C’est Spence qui répondit. « Nous étions convenus avant mon embarquement clandestin que s’il se passait quelque chose, je la contacterais elle et personne d’autre.
— En fait, il ne devait pas y avoir de message du tout à moins d’événement important, poursuivit Ari. Mais Kurt paraissait si indifférent à tout cela. Il savait tout du voyage et il savait que… il savait que nous nous fréquentions.
— Il le savait ?
— Il semblait en savoir tellement que j’ai cru que tu lui avais fait des confidences. J’ai pensé que tu avais vraiment envoyé un message et que tu leur avais tout expliqué. Et pourquoi pas ? Cela paraissait normal après tout. Il a raconté que tu lui avais dit que le travail se déroulait sans problème et que tout allait bien. J’ai pensé que peut-être tu étais… enfin, que tu te sentais mieux. Alors j’ai tout simplement accepté ce qu’il racontait.
— Tu lui as dit quelque chose ? »
Ari lui jeta un regard contrarié. « J’espère que je ne suis pas assez bête pour cela ! De plus, il n’avait pas l’air d’être à la recherche d’informations. Il m’a demandé si je savais que tu étais du voyage sur Mars. J’ai dit que je croyais le savoir mais que de toute façon tu ne te confiais pas beaucoup à qui que ce soit.
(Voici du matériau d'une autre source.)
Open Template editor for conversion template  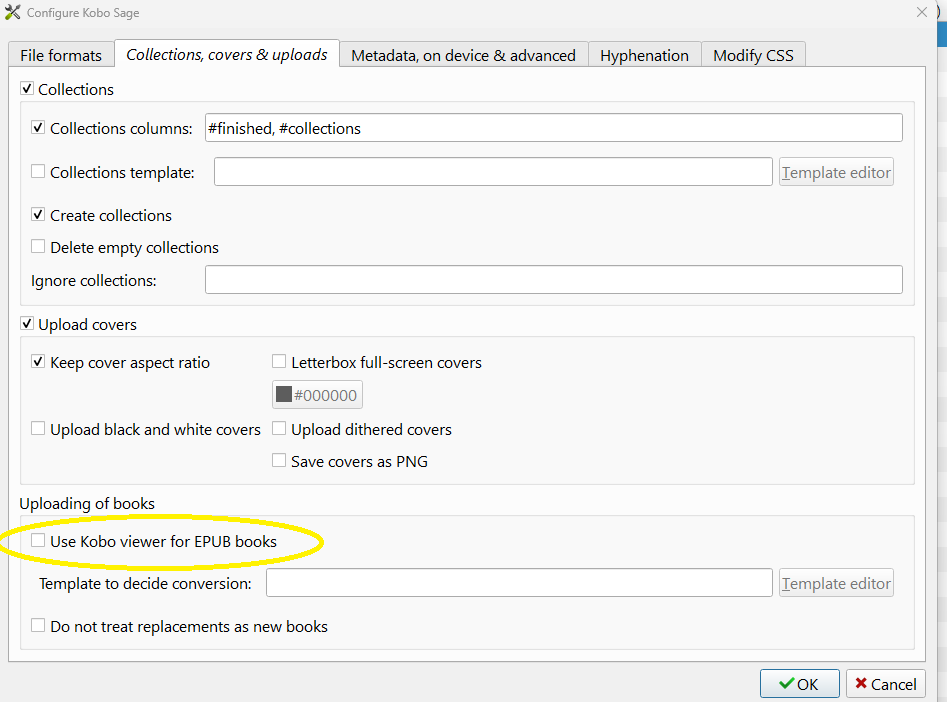tap(836, 583)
Et c’est vrai Spence.
— C’est tout ? À part le fait que je n’ai jamais envoyé de message, tu pouvais croire que c’était un signe que tout allait bien. Tu as raison.
— Non… ce n’est pas tout. Il y a cette chose dont je viens justement de me souvenir. » Ari paraissait maintenant tendue. Les deux autres étaient suspendus à ses paroles.
« Spence, ils étaient au courant pour le cadeau d’anniversaire.
— Le petit presse-papiers que j’ai envoyé à mon père ?
— Oui. Je n’en avais pas parlé, mais ils m’ont surprise quand je suis allée le chercher dans ta chambre. Tu te souviens ? Tu m’avais demandé de le poster pour toi.
— Je me souviens. Qu’est-ce qui s’est passé ?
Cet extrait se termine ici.